For some scientists at the workshop, the issues under discussion weren’t just abstract policy decisions. For example, Jim LeDuc, an epidemiologist at the Centers for Disease Control and Prevention said his lab at CDC is in the process of preparing the results of a large-scale genomic analysis of several previously unreleased virulent smallpox strains. Although the smallpox genome was originally published in the 1990s, “we now have 20 or so full-length smallpox strains under analysis and ready to be released,” he said. “I don’t want to publish that data and then have the NRC report come out saying that I shouldn’t have,” he added.
“I wouldn’t publish that data,” said James Kvach of the Defense Intelligence Agency. “Do we know whether those strains are more or less virulent [than the publicly available genome]?” he asked. While acknowledging that the genome sequence of an organism isn’t quite the blueprint to crafting a superpathogen from scratch that some fear it might be, “even if we can’t put it together today, someday we might,” he said.
Limitations of Limiting Access
In the case that the NRC committee does recommend limiting or monitoring access to some genomic data, the means of implementing those restrictions remains unclear. David Lipman, director of the National Center for Biotechnology Information, explained that “if you make a system that requires registration, a lot of people won’t want to give you their name,” and usage for the publicly funded resources would drop dramatically. There are also technological concerns, he said. NCBI currently links seamlessly to over 1,200 other resources around the world, and requiring users to register would throw up “gates” that would close off many of those links, he said. In addition, some participants said, regardless of what the US decides, enforcing a more restrictive policy internationally will be very difficult, if not impossible.

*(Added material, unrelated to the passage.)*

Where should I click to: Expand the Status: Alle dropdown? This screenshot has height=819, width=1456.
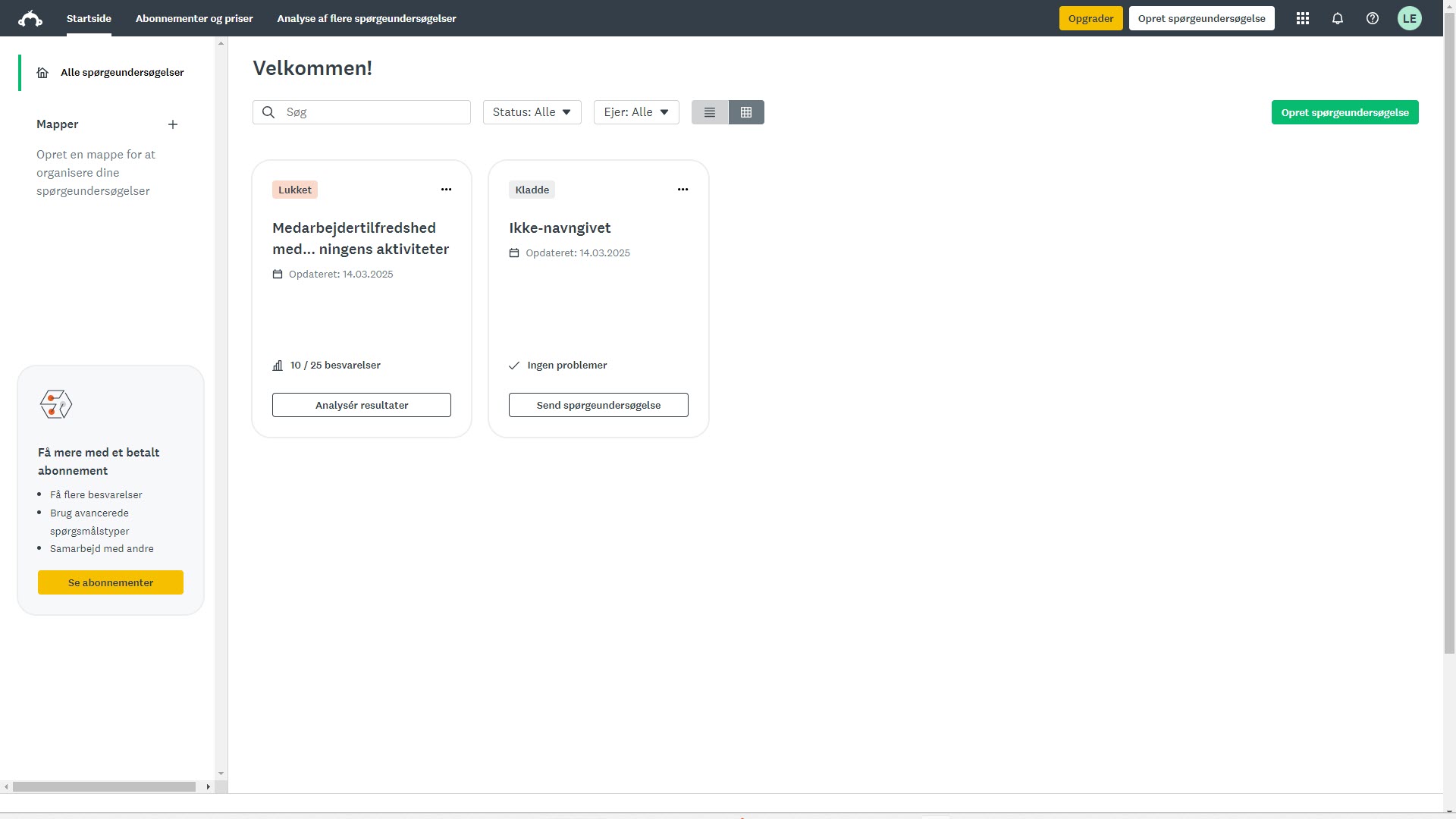pyautogui.click(x=532, y=112)
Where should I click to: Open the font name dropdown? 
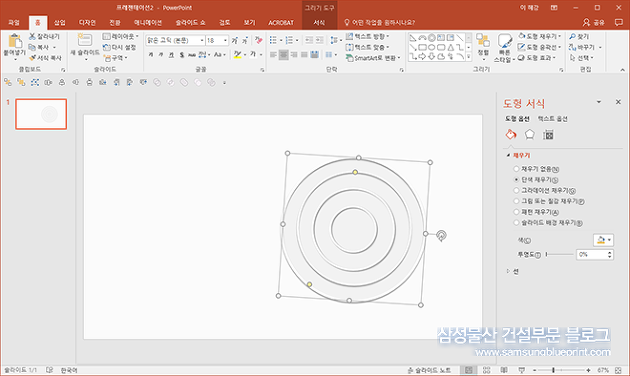[202, 41]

Restricting access to the data may be a moot point altogether, some said. As Falkow noted, if terrorist groups “are sophisticated enough to weaponize microorganisms, then they’re probably sophisticated enough to sequence the suckers.”
The NRC committee has its work cut out for it in crafting a report that balances the scientific culture of openness with the bioterrorism concerns of the security community and the general public. TIGR’s Fraser acknowledged that coming up with a set of recommendations would be a challenge, but told BioInform that the committee plans to look at the issue from “as broad a view as possible” in order to avoid appearing like “scientists just talking about themselves, again.”
Indeed, workshop participants noted at several points during the day that no matter what the committee ultimately recommends, it will be crucial to demonstrate that it has fully explored both sides of the issue. “The scientific community must not appear arrogant or cavalier about this,” said Relman. In particular, the boundaries of the “gray zone” that defines exactly what type of genomic information is ultimately deemed dangerous will have to be better defined, O’Toole pointed out. “We don’t know enough yet to set standards and create rules,” she said.
Participants noted it will also be important for the final report to take into account the international scientific community, which may not share the same security concerns as the US but does depend on many of its biological data resources.
Finally, as O’Toole and others pointed out, there should be a “temporal component” to the committee’s recommendations. Noting that genomic technology is increasingly accessible, and that “research that would have won you an award 10 years ago won’t even get you a PhD today,” O’Toole said that the scientific community must make policies today with an eye toward what may be technologically feasible in five or 10 years. Falkow agreed, noting that scientists have good reasons to feel secure that the genomic data currently in the public domain doesn’t place the nation directly in harm’s way, but, he asked, “will we be as comfortable in the future when the technologies change?”